* _About this exercise_:
Work through the material beneath and count the lines that include "agent"; the answer is that number alone.
================
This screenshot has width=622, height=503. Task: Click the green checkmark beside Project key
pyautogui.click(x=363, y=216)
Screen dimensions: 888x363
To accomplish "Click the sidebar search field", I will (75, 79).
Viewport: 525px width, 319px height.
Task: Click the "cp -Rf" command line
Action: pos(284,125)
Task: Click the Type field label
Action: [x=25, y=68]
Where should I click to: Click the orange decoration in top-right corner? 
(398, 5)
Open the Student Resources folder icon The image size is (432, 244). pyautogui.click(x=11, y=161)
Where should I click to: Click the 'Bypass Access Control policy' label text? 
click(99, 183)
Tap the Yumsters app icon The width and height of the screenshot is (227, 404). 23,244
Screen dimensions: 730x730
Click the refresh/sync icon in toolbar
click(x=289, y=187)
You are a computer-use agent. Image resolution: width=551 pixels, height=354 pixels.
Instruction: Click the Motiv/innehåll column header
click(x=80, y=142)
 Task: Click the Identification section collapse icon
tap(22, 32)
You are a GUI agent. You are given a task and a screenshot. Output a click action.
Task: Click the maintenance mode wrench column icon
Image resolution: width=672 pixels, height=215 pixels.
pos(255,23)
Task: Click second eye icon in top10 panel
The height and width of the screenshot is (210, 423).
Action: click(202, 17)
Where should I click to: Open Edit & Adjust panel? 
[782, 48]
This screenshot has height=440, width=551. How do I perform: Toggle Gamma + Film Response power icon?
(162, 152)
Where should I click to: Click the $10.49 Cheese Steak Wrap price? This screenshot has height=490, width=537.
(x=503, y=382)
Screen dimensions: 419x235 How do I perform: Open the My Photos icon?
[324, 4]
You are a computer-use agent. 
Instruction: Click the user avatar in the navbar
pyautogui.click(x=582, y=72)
================
* _Final answer_:
3